PAGE »
Monsoon pour optimiser la production

La semaine dernière, j’animais sur Global Industrie, la table-ronde « Analytics : quelle finalité pour les données ? », en présence notamment d’Ameline Bernard, ingénieure dans la branche Aluminium du groupe Rio Tinto, au sein du département Technology (service Carbone). L’occasion d’échanger sur les objectifs du projet européen Monsoon qu’elle pilote pour le groupe depuis dix-huit mois.

Monsoon pour optimiser la production

Ameline Bernard possède un diplôme d’ingénieur chimique, de l’Itech Lyon, ainsi que des mastères spécialisés dans le domaine du développement durable et du QSE (Iseam et Cesi Grenoble). (photo : Capgemini)

Alliancy. Vous gérez en tant que chef de projet pour Aluminium Pechiney (entité de Rio Tinto), le projet européen Monsoon. Quel est son objectif principal ?

Ameline Bernard. Il vise d’abord à mettre au point une architecture globale et commune pour de nombreux industriels. Il s’agit en fait d’une plate-forme collaborative de développement d’algorithmes et de stockage des données (datalab).

Sur les deux sites pilotes industriels concernés [Aluminium Dunkerque dans le Nord ; usine d’injection plastique au Portugal appartenant au groupe américain GLM], on disposera d’une interface plus locale (Runtime Container), qui permettra de faire tourner les algorithmes en continu avec les données en temps réel, pour de la maintenance prédictive et le suivi qualité de certains éléments.

Comment se compose le consortium mis en place pour ce projet autour de votre groupe ?

Ameline Bernard. Le projet est piloté par l’ISBN, un institut italien de technologie informatique et télécommunications, basé à Turin. Il réunit un consortium de 12 entités au total, dont deux industriels, des centres techniques et des laboratoires de recherche issus de sept pays (France, Allemagne, Portugal, Italie, Slovaquie, Espagne, Grèce) et faisant partie des meilleurs acteurs européens dans le domaine du big data industriel.

Aujourd’hui, où en est Monsoon ?

Ameline Bernard. C’est un projet sur trois ans, nous en sommes à la moitié environ et nous allons attaquer sa deuxième phase sur les trois qu’il comporte. La première phase traitait de la récolte des données et leur stockage. Elle vient de se terminer. Aujourd’hui, on travaille sur les premières fonctions prédictives que l’on déploie sur les deux sites industriels, pour avoir les prédictions en temps réel qui vont nous remonter. En mars, une nouvelle itération se fera sur un an. Ensuite, on travaillera sur les enseignements tirés et la finalisation du projet.

Quelle a été la genèse d’un tel projet ?

LIGNES ENREGISTRÉES »

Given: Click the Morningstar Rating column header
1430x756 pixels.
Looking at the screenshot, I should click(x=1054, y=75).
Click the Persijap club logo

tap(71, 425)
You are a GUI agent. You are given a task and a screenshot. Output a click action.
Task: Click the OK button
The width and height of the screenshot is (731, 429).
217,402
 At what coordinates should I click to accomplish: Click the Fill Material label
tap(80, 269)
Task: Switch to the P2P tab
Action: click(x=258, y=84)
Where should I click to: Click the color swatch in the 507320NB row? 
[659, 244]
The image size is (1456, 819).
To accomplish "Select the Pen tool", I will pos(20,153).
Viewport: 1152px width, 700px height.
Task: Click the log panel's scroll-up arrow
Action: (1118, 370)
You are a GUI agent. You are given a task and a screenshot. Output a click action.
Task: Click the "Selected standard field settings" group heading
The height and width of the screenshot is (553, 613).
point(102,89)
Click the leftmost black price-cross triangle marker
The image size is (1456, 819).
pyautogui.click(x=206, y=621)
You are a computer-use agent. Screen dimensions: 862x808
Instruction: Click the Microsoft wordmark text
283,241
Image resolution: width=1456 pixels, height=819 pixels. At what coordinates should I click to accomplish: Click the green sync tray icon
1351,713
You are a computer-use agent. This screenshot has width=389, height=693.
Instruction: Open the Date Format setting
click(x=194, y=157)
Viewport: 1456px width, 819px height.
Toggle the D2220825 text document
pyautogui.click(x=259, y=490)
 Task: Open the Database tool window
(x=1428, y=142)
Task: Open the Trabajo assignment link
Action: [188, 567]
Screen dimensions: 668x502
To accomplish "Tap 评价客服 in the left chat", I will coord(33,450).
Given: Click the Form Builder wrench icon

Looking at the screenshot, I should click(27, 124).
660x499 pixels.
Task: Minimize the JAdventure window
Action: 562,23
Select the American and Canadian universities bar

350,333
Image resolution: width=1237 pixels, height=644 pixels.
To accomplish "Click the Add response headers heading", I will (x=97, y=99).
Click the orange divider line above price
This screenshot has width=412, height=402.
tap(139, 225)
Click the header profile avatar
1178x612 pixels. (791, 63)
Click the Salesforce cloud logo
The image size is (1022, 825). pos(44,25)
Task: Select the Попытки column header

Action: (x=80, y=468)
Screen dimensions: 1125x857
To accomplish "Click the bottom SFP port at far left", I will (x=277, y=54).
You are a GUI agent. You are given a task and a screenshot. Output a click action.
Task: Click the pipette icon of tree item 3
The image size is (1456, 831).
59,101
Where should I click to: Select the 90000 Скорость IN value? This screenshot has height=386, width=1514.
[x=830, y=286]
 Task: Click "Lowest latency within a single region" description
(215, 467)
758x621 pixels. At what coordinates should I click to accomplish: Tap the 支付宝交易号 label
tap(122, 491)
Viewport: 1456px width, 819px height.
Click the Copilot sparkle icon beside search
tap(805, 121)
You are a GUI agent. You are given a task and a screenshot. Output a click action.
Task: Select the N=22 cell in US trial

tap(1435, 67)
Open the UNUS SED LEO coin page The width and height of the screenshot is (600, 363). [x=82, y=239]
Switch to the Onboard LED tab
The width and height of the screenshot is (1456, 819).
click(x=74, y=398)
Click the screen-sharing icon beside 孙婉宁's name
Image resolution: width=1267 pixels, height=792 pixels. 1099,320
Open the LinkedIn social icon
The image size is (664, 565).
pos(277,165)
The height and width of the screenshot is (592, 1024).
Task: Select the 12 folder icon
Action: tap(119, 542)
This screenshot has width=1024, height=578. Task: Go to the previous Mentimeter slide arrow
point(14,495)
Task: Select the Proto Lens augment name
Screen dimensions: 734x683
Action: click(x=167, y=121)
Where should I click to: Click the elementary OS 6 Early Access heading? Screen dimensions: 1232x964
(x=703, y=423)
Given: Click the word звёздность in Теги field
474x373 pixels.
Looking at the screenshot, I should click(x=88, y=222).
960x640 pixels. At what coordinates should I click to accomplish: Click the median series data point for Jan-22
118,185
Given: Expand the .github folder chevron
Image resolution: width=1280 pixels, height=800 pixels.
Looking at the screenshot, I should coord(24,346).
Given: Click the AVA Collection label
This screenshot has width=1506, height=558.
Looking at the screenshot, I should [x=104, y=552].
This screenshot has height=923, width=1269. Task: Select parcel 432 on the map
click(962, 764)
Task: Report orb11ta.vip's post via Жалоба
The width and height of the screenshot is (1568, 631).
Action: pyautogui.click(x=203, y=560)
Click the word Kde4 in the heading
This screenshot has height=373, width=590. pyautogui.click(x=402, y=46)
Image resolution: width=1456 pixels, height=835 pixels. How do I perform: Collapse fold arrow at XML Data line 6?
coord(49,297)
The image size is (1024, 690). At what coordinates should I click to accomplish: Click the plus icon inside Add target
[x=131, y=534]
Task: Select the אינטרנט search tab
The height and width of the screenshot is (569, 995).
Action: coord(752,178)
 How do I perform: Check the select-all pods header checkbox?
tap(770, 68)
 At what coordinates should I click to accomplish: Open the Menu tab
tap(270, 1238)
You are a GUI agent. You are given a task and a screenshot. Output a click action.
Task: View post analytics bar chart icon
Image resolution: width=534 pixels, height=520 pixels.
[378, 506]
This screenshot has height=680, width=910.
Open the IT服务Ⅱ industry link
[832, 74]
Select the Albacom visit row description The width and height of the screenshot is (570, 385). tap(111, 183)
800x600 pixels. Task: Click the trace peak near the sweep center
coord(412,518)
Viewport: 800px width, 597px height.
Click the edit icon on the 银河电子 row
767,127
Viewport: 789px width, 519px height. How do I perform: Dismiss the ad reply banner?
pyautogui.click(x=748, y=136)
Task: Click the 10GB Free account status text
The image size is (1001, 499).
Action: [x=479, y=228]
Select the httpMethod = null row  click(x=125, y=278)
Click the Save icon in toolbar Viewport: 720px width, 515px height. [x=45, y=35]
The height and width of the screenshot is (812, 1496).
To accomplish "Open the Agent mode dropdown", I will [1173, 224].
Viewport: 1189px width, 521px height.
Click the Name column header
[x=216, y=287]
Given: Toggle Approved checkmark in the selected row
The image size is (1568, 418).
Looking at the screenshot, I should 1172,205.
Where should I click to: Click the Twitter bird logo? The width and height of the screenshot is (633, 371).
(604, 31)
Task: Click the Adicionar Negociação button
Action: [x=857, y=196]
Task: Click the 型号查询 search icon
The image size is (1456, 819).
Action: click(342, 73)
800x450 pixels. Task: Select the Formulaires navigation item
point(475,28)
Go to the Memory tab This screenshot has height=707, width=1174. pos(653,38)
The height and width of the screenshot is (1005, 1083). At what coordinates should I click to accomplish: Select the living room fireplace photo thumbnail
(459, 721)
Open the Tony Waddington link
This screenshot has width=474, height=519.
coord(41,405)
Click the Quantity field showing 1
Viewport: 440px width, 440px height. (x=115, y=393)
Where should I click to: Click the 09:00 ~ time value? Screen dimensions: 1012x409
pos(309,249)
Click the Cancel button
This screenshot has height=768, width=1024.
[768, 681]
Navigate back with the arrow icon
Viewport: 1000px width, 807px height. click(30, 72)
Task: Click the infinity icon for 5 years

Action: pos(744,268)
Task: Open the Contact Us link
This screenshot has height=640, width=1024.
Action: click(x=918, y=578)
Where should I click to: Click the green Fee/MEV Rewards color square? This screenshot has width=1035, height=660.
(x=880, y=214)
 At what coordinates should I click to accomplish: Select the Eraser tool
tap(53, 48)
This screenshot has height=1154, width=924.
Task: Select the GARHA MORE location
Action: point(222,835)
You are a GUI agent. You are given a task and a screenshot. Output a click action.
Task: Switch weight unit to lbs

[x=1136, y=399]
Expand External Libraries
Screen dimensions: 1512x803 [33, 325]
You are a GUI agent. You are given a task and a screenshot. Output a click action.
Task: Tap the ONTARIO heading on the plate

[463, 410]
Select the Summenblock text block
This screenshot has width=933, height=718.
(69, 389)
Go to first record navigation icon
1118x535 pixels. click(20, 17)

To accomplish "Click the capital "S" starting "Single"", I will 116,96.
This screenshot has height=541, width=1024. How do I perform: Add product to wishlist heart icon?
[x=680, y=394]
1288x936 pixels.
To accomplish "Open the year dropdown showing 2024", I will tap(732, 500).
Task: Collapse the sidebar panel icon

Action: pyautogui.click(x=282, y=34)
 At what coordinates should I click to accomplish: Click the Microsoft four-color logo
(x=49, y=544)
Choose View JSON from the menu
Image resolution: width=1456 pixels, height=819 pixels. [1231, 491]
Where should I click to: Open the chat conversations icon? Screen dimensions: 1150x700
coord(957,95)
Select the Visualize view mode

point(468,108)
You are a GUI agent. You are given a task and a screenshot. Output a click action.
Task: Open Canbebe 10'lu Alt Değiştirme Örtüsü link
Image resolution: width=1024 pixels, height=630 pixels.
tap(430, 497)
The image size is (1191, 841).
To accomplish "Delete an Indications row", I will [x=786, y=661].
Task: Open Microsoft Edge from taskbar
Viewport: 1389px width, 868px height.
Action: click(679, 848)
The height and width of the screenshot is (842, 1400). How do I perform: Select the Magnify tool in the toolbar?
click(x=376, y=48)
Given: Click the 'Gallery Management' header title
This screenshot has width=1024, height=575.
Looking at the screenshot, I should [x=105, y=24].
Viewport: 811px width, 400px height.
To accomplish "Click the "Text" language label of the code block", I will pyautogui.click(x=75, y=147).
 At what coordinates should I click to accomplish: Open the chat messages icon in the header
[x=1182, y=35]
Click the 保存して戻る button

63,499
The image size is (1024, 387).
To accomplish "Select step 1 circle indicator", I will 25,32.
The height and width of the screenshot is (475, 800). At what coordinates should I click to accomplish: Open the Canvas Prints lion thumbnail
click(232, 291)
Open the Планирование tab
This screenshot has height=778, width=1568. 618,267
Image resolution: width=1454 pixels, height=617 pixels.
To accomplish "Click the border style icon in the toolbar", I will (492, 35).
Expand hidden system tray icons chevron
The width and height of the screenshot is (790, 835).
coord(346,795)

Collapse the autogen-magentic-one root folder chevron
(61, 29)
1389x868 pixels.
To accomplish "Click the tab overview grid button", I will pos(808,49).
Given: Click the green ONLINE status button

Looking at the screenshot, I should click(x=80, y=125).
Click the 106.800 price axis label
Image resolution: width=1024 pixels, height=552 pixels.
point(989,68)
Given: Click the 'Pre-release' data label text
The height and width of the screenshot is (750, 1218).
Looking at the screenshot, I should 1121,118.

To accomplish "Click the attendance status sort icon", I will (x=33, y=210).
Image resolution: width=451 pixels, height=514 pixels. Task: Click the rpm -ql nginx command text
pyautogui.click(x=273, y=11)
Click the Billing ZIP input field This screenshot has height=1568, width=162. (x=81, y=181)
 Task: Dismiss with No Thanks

CONSIGNE 1 » Recopiez fidèlement le passage de la page qui va de « La semaine dernière, j’animais » à « (photo : Capgemini) ».
CONSIGNE 2 »
Répondez aux questions suivantes à partir de la page.
(a) Combien d'entités le consortium du projet Monsoon réunit-il au total ?
(b) Quels sont les deux sites pilotes industriels concernés ?
(c) Sur quoi portait la première phase du projet ?

RÉPONSE 1 »
La semaine dernière, j’animais sur Global Industrie, la table-ronde « Analytics : quelle finalité pour les données ? », en présence notamment d’Ameline Bernard, ingénieure dans la branche Aluminium du groupe Rio Tinto, au sein du département Technology (service Carbone). L’occasion d’échanger sur les objectifs du projet européen Monsoon qu’elle pilote pour le groupe depuis dix-huit mois.

Monsoon pour optimiser la production

Ameline Bernard possède un diplôme d’ingénieur chimique, de l’Itech Lyon, ainsi que des mastères spécialisés dans le domaine du développement durable et du QSE (Iseam et Cesi Grenoble). (photo : Capgemini)

RÉPONSE 2 »
(a) 12 entités.
(b) Aluminium Dunkerque, dans le Nord, et une usine d'injection plastique au Portugal appartenant au groupe américain GLM.
(c) Sur la récolte des données et leur stockage.